You’ll know you do pastoral counseling like me when 90% of your counseling opportunities go like this:
Step one: listen to them. Figure out what they are trying to fix, not the symptom but the underlying issue, which is typically, “you need to really grasp the Gospel.” Explain to them the Gospel and make sure they believe and understand it. And not just mentally agree with the facts of the Jesus story, but that they’ve been crucified and raised up to new life where they should be—pursuing righteousness, showing love and forgiveness, sacrificing for others. Give them scripture after scripture dealing with their problem and the Gospel’s solution for it.
Sept two: wait for them to tell you they already did all that. They will sigh and leave depressed, or they will buck up and feel great because they already have the Gospel nailed, so now all their problems will disappear! Either way, they will leave soon after.
Step three: get ready to hear nothing from them for a long time: except for the happy ones, they will email you the next day, “Thanks pastor, I feel so much better today!” Then you’ll hear nothing. Your calls, emails, and texts will be ignored for a time. Eventually they will tell you that they’ve been “busy. But we should really try to get together again.”
Step four: agree to get together again and mention a few specific times that will work for you.
Step five: get ready to hear nothing from them for a long time. You may never see them again, in fact.
Step six: pray and cry before the Lord for their soul.
Step seven: shoot an email, text, or phone call their way every once in a while. After several times doing this with no response, proceed to step eight.
Step eight: resign yourself that another one is lost, you failed again. Consider once again working at the grocery store or being a janitor or working construction or selling cars.
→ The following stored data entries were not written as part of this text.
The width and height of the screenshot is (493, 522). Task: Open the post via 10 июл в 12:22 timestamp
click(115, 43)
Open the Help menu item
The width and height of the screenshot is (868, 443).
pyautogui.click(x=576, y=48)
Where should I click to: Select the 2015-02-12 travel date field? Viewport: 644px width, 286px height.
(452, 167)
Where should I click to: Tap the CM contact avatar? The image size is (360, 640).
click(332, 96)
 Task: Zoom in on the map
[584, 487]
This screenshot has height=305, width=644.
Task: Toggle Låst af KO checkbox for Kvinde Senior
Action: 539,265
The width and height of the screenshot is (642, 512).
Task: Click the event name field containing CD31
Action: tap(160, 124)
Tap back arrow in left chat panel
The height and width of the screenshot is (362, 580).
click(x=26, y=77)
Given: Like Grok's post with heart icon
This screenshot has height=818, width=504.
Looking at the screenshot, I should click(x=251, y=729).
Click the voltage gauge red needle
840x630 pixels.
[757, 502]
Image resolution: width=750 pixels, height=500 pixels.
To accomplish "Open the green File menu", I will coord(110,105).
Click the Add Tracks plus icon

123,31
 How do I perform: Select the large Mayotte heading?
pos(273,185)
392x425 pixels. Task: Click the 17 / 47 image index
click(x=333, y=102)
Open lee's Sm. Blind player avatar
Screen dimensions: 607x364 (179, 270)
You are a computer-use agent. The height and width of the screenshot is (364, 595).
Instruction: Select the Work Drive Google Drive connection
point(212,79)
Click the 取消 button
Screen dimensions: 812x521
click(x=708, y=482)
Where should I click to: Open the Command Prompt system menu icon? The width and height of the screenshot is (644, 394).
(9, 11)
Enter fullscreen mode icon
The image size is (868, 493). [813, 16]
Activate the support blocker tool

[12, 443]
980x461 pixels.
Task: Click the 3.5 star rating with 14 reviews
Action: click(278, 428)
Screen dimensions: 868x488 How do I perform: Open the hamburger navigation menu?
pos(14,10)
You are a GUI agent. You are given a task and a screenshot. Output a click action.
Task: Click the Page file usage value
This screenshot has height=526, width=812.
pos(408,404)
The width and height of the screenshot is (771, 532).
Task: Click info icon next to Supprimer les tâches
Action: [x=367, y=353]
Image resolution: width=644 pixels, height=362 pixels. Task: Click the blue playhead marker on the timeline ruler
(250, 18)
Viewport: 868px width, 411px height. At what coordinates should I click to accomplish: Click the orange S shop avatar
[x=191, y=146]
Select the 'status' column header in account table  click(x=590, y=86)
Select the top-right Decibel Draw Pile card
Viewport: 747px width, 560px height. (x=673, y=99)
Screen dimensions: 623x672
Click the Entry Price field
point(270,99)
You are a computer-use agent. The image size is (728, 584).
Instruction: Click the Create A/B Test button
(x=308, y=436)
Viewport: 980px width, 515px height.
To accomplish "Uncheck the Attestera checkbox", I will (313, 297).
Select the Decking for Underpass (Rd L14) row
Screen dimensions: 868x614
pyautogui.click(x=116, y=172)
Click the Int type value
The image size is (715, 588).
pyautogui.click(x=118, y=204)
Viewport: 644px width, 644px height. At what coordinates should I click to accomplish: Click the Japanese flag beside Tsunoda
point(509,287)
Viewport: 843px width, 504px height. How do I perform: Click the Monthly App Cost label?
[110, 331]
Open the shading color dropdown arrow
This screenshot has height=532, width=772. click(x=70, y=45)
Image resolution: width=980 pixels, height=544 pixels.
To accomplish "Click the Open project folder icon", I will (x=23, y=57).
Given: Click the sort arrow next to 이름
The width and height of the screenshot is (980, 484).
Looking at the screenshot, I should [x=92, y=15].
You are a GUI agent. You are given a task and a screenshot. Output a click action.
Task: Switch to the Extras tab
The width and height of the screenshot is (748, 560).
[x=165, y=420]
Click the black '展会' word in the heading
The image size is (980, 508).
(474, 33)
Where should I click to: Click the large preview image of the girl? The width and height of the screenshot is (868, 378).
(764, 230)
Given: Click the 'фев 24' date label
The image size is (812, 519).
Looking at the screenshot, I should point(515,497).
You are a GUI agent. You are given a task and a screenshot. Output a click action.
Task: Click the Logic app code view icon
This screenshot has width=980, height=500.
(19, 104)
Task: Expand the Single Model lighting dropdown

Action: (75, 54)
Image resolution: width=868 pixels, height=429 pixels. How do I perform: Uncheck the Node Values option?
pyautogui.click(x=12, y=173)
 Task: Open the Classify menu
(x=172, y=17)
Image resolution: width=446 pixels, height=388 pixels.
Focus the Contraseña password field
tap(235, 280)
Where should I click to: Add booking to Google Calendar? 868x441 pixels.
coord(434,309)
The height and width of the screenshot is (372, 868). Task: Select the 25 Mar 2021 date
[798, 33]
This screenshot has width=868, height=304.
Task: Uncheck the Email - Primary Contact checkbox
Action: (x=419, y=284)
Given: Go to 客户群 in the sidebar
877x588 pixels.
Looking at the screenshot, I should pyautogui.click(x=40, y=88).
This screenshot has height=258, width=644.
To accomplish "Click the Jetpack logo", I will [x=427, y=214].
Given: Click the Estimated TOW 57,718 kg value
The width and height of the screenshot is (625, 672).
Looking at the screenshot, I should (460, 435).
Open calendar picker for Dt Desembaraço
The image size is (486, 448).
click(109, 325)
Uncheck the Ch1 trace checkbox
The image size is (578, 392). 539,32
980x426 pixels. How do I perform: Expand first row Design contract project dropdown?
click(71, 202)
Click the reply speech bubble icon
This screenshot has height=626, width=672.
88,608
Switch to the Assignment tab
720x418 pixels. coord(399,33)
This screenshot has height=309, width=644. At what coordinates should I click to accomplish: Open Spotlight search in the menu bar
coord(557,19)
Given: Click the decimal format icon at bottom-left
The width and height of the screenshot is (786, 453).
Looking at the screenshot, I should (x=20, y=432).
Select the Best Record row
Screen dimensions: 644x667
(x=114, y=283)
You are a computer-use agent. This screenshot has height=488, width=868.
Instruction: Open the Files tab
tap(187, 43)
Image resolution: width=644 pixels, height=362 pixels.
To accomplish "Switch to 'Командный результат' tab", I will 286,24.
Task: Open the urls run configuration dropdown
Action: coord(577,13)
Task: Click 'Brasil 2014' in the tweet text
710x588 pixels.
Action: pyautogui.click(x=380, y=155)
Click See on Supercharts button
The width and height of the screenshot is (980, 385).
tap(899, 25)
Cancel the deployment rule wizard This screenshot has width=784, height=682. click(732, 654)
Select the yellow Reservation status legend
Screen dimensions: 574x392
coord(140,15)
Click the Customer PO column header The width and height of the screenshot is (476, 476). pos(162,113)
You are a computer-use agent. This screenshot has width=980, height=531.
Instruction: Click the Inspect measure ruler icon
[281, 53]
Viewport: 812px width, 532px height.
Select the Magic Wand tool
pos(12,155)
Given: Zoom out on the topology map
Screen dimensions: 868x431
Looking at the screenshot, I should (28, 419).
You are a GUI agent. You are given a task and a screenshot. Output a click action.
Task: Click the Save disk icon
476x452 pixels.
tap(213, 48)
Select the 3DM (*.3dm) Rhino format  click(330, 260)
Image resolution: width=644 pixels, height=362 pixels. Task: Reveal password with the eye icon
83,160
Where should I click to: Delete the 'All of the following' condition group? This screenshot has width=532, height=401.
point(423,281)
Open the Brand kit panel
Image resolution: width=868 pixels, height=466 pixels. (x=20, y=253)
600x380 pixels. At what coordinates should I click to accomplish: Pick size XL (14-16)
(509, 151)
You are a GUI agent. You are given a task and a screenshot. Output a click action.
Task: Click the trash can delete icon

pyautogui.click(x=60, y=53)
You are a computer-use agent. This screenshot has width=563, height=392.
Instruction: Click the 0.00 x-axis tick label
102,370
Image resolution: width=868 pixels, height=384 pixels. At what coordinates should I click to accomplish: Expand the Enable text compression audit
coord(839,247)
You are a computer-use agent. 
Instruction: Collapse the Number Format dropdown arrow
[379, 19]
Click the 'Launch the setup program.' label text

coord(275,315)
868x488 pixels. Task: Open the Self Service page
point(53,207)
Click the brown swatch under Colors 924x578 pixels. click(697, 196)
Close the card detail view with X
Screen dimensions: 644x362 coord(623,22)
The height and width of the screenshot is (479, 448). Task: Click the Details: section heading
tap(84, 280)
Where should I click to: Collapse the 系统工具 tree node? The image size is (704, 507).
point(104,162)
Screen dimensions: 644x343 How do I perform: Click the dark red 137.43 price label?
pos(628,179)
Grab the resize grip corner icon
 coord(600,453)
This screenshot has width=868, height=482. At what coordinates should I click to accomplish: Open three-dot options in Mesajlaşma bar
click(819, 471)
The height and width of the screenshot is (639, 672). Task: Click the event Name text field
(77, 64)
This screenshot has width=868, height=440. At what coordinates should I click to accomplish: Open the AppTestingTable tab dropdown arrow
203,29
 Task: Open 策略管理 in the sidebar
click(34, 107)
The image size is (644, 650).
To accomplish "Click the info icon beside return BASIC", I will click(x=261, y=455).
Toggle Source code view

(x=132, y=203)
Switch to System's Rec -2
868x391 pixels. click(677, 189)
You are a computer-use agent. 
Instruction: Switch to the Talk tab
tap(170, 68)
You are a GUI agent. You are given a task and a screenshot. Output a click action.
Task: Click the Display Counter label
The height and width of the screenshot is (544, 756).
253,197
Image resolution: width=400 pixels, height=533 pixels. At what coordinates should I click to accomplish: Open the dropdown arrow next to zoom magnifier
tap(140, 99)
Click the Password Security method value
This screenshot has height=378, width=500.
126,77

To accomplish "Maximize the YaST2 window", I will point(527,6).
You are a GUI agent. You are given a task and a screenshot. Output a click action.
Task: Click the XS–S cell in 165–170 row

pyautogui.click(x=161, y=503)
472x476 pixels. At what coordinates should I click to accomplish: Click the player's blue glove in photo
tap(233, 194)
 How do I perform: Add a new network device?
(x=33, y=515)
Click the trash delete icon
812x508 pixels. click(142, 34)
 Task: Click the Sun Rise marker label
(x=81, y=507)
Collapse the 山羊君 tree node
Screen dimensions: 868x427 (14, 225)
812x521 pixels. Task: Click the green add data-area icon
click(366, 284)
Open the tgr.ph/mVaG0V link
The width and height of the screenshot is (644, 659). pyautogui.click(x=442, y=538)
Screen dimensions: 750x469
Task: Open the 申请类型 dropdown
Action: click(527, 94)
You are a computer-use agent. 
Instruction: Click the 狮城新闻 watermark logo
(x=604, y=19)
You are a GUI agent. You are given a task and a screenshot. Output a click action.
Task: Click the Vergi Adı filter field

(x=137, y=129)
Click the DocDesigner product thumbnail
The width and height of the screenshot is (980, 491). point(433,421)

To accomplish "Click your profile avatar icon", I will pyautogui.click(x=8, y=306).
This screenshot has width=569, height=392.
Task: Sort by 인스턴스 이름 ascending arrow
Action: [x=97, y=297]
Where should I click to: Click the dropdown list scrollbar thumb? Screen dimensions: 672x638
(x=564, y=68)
Sound familiar? Then you may be a failing pastoral counselor too! Welcome to the club.
Sorry, I have no advice for you. I could never figure out how to help people.
The only exceptions were people who really, truly seemed to grasp the Gospel and were growing. I could help them, but usually because people who were doing that didn’t have any irreversible problems staring them in the face.
Funny how that works.
I’m a terrible counselor. I admit it. I have no idea how to help you. None. I’m going to quote the Bible a lot and mention the Gospel and the Holy Spirit a bunch. That’s all I got. Sorry.
To all you who know how to do it, great. Go for it. Please. You have plenty of potential customers. I got nothing.